The race for Covid-19 vaccines is well underway. As is the thinking on how to allocate what will be a limited supply for the first many years of production.
The current model of vaccine distribution primarily relies on a new vaccine being launched in high income countries and once scaled, becoming available to low- and middle- income countries. A key part of the mission of Gavi, the Vaccine Alliance, is to positively disrupt this delay and drive earlier access for children in lower resourced countries. Including where burden of disease is often higher.

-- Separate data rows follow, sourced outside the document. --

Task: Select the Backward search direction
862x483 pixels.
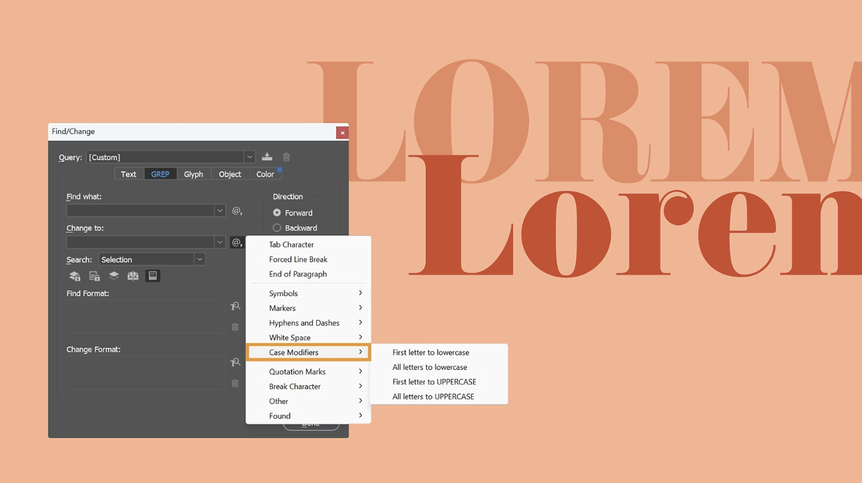Action: 277,228
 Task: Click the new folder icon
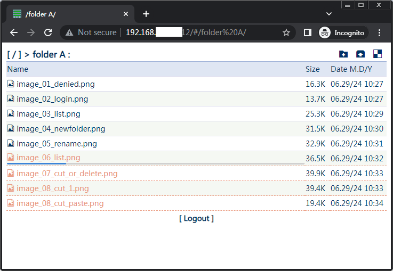click(343, 54)
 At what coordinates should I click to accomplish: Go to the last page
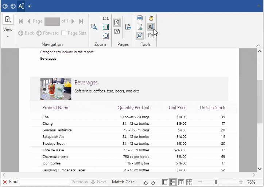tap(81, 21)
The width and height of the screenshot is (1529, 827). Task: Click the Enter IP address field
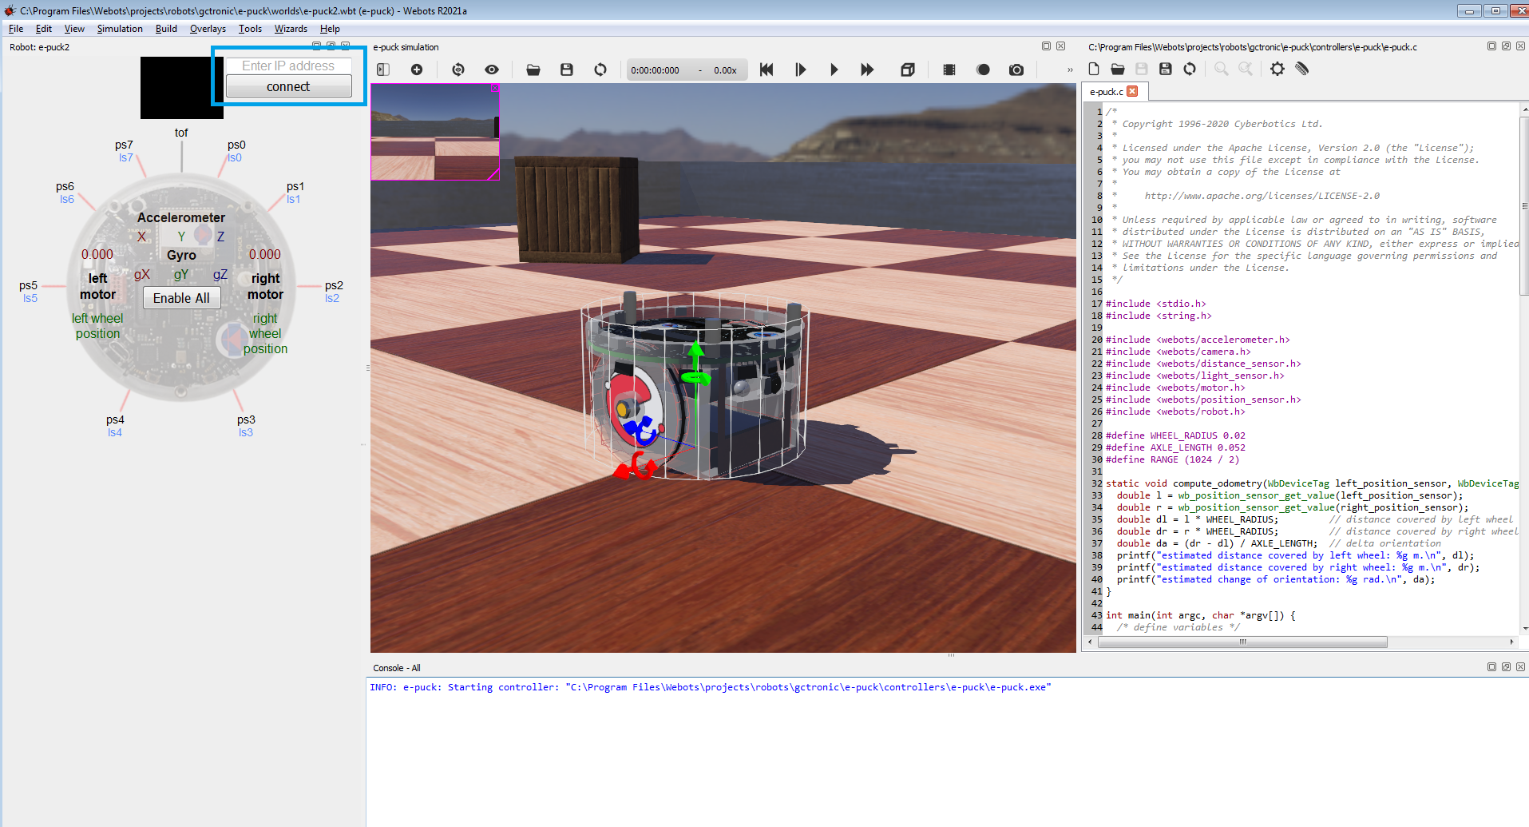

In a global pandemic, the world is thinking through what equitable distribution of Covid-19 vaccine could look like. The “Access to Covid-19 Tools ACT Accelerator” launched on 24 April by 40 countries and funded with $8 billion aims to achieve exactly that - the accelerated development, production and equitable access to new Covid-19 vaccines, therapies and diagnostics.
While the work on allocation principles continues, we modelled an allocation of Covid-19 vaccine that starts with protecting front-line health workers and people who are higher-risk of developing severe or critical disease. This is based on published analysis of hospitalizations and deaths at the time. As this may change, including due to differences in underlying disease, the main point is to prioritize on the basis of health, with the best information available at the time.
Representing nearly 80% of Covid-19 deaths, one of the most vulnerable groups is the 728 million people who are over the age of 65. The other vulnerable group is people with underlying health conditions that increases the risk of severe or critical Covid-19, including hypertension, obesity, diabetes, heart disease and asthma. In the U.S., 88% of Covid-19 patients hospitalized had more than one these underlying condition (per U.S. CDC as compiled by TIME). Given the overlap of conditions, the limited information on severity of a condition, and because at 1.15 billion it is the underlying condition held by the largest number of people - we have used hypertension as the proxy for all underlying conditions. To avoid double counting, we removed the number of people with hypertension that are over the age of 65, resulting in 880 million people. When we add in the 52 million health workers globally, and the elderly,the total number of people to vaccinate first is 1.66 billion. (Note, this number does not include non-health, front-line workers. Analysis to get this quantification is still underway.)
This targeting of ‘people at higher-risk and front-line workers first’ model would result in North America having 38% of their population immunized; Europe with 28%; Central and South America and the Caribbean with 23%; Asia and Oceana with 21%; and Africa with 15%.
Of the 1.66 billion people targeted, 58% would be in Asia and Oceana, 12% in the Europe, 12%in Africa, 9% in Central and South America and the Caribbean, and 9% in North America.
A closer look at the breakdown by region shows how a larger proportion of people designated as higher risk and health workers (H+>65+HW) impacts the proportion targeted. An allocation with health as the overriding objective should do just that.
As most vaccines require multiple doses in order to provide sufficient protection, if we assume a two-dose vaccination schedule, approximately 3.3 billion doses would be needed to protect the most vulnerable and front-line health workers. Unless of course a booster dose is needed. Or if the virus mutates at a rate and significance similar to the influenza virus which would mean more frequent vaccination.
The world will continue to learn more about the SARS-CoV-2 virus, Covid-19 disease, our vulnerabilities, and the characteristics of the vaccines being developed. An allocation scenario will be refined, debated and different scenarios will be developed. But at this point, within a likely overall goal of immunizing all 7.8 billion of us, and then the 130 million babies born each year, this model gives us an example quantification of the number of people to get access first, while more sophisticated principles are being developed.
It also underscores the importance of health needs be the driving factor of any allocation.